Il ragazzo in questione si girò verso di noi, con aria assente: sembrava appena tornato sul pianeta Terra da chissà dove. Aveva dedicato molta più attenzione ad arricciare con le dita i capelli della propria ragazza, che alla conversazione con l'amico.
«Uhm cosa? Non ti stavo ascoltando scusa.»
Per evitare ulteriore imbarazzo e l'occhiata di fuoco di Malia, mi intromisi. «Non è un problema, posso benissimo andare a casa a piedi.
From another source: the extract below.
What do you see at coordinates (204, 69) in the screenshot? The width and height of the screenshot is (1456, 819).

Un po' d'aria fresca è quello che mi ci vuole.»
«Mi sembra ridicolo, soprattutto per il fatto che siete vicini di casa, quindi non deve nemmeno fare chissà quali giri per accompagnarti» commentò Scott, mettendosi a sedere e cingendo con un braccio la vita di Kira.
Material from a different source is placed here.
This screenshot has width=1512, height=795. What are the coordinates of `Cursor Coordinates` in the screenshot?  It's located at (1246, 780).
«In realtà, ora che mi ci fai pensare, io dovrei passare prima in ospedale per fare una visita di controllo. O così mi avevano detto, se non ricordo male.» Cominciai a raccogliere le mie cose con fare sbrigativo, sperando di aver fatto ben comprendere la mia posizione: non sarei salita in macchina con lui e la sua ragazza. Ragionandoci, questa probabilmente non mi aveva nemmeno mai rivolto direttamente la parola.
«Ma è perfetto» s'intromise Lydia. «Mentre accompagna a casa Malia, ti lascia lì. Tanto è di strada, giusto?» Volse lo sguardo verso la diretta interessata, sfidandola a ribattere, che annuì scocciata.
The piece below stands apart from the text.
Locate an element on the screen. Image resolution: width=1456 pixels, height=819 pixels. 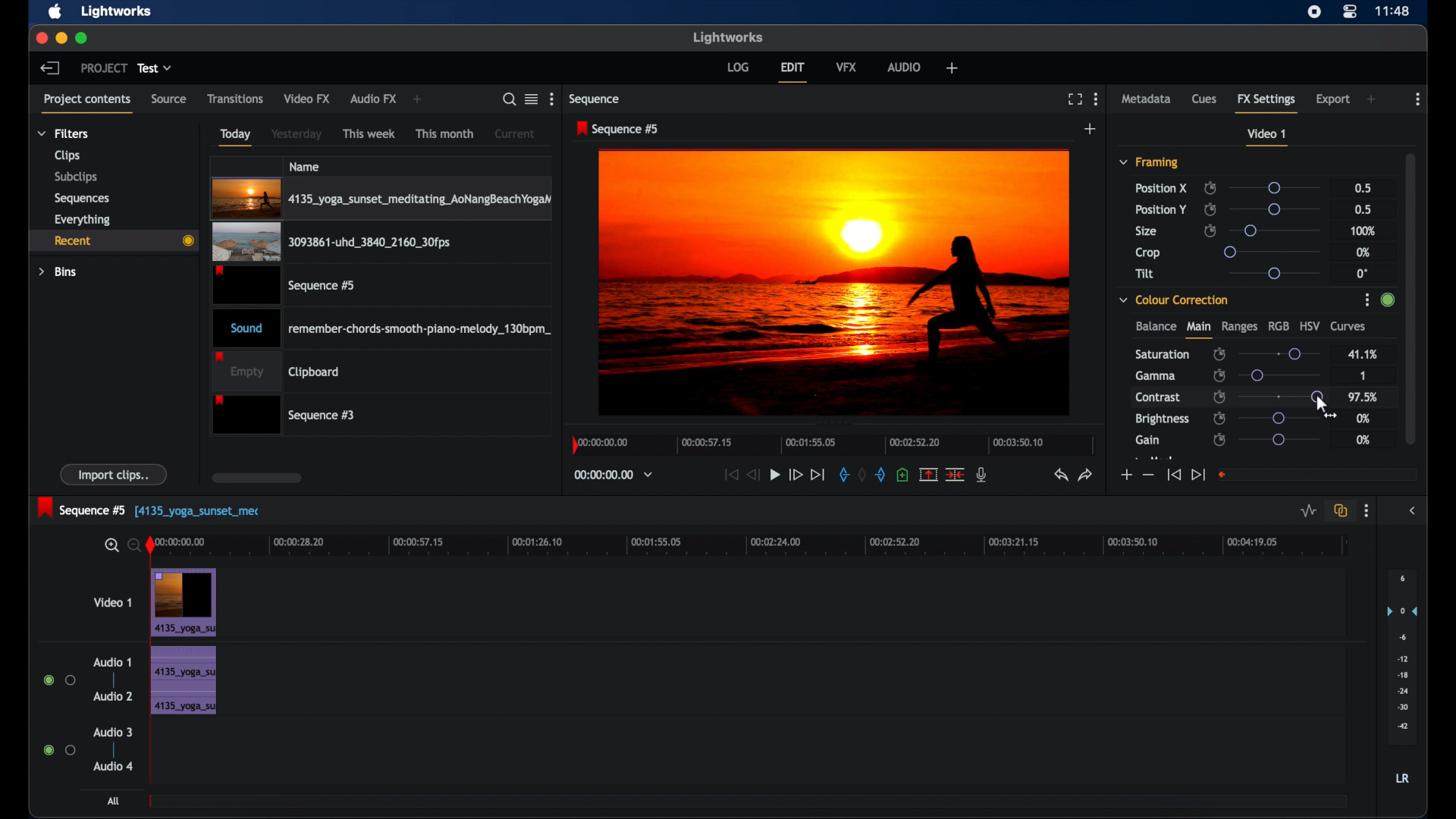
enable/disbale keyframes is located at coordinates (1220, 353).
«Ti accompagnerei io, ma ho delle cose da fare con mia madre, che mi viene direttamente a prendere qui» dichiarò sorridendo soddisfatta.
Non l'avrei mai ammesso, ma dubitavo che avrei comunque accettato il passaggio: ancora non avevo digerito bene la storia che mi aveva affibbiato.
«Tutto sistemato, visto?» esordì allegra Kira. Quella ragazza era di una dolcezza infinita: sempre sorridente e riservata, donava certe occhiate piene di amore al fidanzato quando questo non la guardava, che avrebbero sciolto anche il cuore più duro. Mi ripromisi che avrei legato maggiormente con lei.
Poco dopo ci salutammo e ognuno di noi imboccò strade diverse.
Il viaggio in macchina fu occupato dalla voce di Malia che, seduta al posto del passeggero, continuava a lamentarsi della scuola e della fatica che facesse in alcune materie, quali matematica.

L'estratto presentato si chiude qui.